Síndico Carlos A. Fernandes

Síndico Carlos A. Fernandes: Em 70% dos condomínios que administra, mão de obra terceirizada

“Em 70% deles, há mão de obra terceirizada, de forma integral ou híbrida, neste caso, o zelador e/ou gerente predial são orgânicos”, afirma Carlos Fernandes. Entretanto, somente em dois deles os condomínios e prestadores de serviços concordaram em estabelecer o SLA (Service Level Agreement) ou Acordo de Nível de Serviço, moderna ferramenta de gestão de contratos, por meio da qual ficam acordadas condições para pagamento conforme o atendimento realizado.

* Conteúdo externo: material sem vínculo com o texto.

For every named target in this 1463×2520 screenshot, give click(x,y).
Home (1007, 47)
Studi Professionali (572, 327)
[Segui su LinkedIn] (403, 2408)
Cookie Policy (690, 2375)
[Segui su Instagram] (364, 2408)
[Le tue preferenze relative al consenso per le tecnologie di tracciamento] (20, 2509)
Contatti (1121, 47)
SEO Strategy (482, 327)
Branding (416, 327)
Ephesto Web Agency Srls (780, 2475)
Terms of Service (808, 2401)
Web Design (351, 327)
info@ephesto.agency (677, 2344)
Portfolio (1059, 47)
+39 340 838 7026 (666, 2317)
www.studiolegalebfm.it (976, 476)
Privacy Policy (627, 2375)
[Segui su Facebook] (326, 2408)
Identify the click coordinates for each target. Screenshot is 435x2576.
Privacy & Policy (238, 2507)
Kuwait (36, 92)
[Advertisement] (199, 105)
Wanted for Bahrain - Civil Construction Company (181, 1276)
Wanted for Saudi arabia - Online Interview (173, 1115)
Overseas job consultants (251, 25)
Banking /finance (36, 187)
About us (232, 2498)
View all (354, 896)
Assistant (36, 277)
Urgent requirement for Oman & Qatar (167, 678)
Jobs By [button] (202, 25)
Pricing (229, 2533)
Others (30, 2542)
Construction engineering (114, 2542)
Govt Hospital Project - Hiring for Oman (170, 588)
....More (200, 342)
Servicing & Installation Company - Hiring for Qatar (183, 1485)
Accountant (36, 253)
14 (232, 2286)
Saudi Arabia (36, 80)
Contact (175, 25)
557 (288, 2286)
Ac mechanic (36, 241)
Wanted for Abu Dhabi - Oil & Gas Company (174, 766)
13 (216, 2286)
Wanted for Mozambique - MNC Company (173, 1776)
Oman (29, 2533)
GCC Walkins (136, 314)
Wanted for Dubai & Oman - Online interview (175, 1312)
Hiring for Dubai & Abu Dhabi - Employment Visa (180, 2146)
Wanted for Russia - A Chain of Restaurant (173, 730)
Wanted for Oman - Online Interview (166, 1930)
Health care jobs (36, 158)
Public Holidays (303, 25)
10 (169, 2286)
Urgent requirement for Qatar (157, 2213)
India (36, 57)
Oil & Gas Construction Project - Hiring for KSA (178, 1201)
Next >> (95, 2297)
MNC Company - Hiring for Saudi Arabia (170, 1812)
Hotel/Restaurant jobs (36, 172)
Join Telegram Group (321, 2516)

Por exemplo, o tempo de resposta da empresa para repor um funcionário que tenha faltado, o cumprimento ou não do checklist da limpeza e dos procedimentos de controle de acesso, entre outros. “Isso implica em mudança do padrão contratual para ambas as partes. Se não atender à meta, a empresa recebe multas. Mas se as cumprir integralmente, ela é bonificada”, explica Carlos Fernandes. Segundo ele, ainda falta compreensão e maturidade ao setor para ampliar o uso da ferramenta. “É um dispositivo que precisa, inclusive, estar na previsão orçamentária”, completa.

De qualquer maneira, Carlos Fernandes diz que mesmo sem o SLA formalizado, é recomendável e possível aos síndicos estabelecerem indicadores de qualidade para a execução dos serviços. “Costumamos fechar contratos em que definimos todo um plano de controle da qualidade dos serviços, com indicadores”, diz.

Já o síndico profissional Celso de Souza Lima, que administra quatro condomínios, conseguiu implantar no maior deles, com seis torres e 840 unidades, um guia de “Procedimentos de Portaria e Controle de Acesso”. Com pelo menos 40 profissionais terceirizados, a maioria desse setor, Celso afirma que não havia uma organização do trabalho quando assumiu a gestão do empreendimento, localizado em Osasco, na Região Metropolitana de São Paulo. “No início estruturamos dez páginas de procedimentos, agora já são 23”, comenta. Mesmo sem formalizar o SLA, ele diz que aplica essa filosofia aos contratos. Afinal, Celso é analista de sistemas e atuou no ambiente corporativo com a gerência de serviços terceirizados.

Segundo ele, a maior dificuldade está na rotatividade das equipes. Para diminuir o problema e fidelizar a mão de obra, Celso estuda mudar a jornada de trabalho de 12X30 para outro formato que reduza um pouco a escala do funcionário, diminua os custos e possibilite deslocar essa economia para a remuneração dos trabalhadores.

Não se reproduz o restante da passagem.